И все же, когда я сейчас вспоминаю его тяжелое лицо, прищуренные, точно от боли, глаза и сигарету у виска, мне хочется спросить, что же Вас мучает? Казалось, он скрывает в себе некую черную страницу. Такие же недовольство, тоску, высокомерие и растерянность я видел в Аксенове, слышал в его последних интервью. Интересное поколение уходит, драматичное — военное, голодное, в обноски одетое и свингующее, расцветившее конец пятидесятых стильными красками; родившееся в сталинской России и пожившее за океанами; учившееся по “Букварю” и издавшее “Метрополь”; вскормленное под Гимн и открывшее джаз; подогревшее перестройку и кинутое перестройщиками… С недавних пор преследует неприятное ощущение, что кто-то положил страшный глаз на фото участников альманаха “Метрополь” (на одной из них мелькнул и Рощин).
Всю жизнь его окружали женщины, много женщин, но складывается ощущение, что он все же был равнодушен к ним. “Оглянусь в прошлое и вздрагиваю, — говаривал Михаил Михайлович. — Как в бане — одни голые женские тела”.

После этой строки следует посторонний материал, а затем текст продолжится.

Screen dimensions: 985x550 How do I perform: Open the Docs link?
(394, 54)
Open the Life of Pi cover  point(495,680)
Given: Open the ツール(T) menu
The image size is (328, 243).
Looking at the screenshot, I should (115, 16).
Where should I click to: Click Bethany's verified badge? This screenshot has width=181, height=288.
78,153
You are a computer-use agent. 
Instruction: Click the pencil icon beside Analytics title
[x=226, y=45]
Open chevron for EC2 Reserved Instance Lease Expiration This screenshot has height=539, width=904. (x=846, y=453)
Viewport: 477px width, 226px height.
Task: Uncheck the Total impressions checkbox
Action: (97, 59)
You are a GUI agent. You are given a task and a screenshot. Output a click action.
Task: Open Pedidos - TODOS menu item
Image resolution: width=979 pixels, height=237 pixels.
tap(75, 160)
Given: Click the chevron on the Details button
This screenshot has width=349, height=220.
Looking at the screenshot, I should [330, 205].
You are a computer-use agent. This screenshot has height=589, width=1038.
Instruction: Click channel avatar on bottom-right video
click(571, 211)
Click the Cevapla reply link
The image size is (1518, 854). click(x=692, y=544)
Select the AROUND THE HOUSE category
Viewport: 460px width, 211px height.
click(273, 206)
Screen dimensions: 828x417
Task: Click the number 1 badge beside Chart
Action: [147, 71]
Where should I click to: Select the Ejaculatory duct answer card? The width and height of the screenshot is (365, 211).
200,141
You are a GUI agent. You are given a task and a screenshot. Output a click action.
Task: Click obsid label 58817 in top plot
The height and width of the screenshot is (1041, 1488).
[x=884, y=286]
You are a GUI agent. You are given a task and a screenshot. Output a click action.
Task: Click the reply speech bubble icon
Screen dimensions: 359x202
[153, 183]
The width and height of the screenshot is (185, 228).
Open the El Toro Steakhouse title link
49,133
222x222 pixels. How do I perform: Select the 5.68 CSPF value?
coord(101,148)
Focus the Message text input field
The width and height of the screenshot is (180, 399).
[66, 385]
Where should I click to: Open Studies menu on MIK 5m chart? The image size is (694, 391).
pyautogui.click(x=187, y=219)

Женщины обманули его, истрепали сердце и оставили, с ними все кончалось и растрачивалось... Самая первая юная жена его трагически погибла, налетев на мотоцикле на забытый строителями дорожный грейдер, а Татьяна Бутрова, тот самый последний фанат, умерла год назад. Женщины ушли. И больно о них вспоминать. С женщинами была та самая неудовлетворенность и неокончательность, пошлая закругленность тупика, что и сейчас вообще от жизни… Теперь уже никто не запрещал ему лишние рюмочки, сигареты и посиделки до рассвета. А он любил жизнь и никогда не отказывал друзьям и просто знакомым. Ныла отрезанная нога, трудно было передвигаться, лежать, вставать с коляски, чтобы сходить в туалет. Все было, все вроде бы получилось, за что бы он ни брался. Мучила пустота конца, перед которой бледнеет “Валентин и Валентина” и меркнет “Перламутровая Зинаида”, неподвластная искусственность надвигающегося, собственная уже неприложимость ни к чему и нудная необходимость прикладываться.
Драма в том, что драмы не было. Это, пожалуй, первое поколение, на котором закончились героические времена, а идти в глубь человека им не позволялось, да и не накопилось в них, наверное, необходимой степени свободы и смелости, писательской вседозволенности.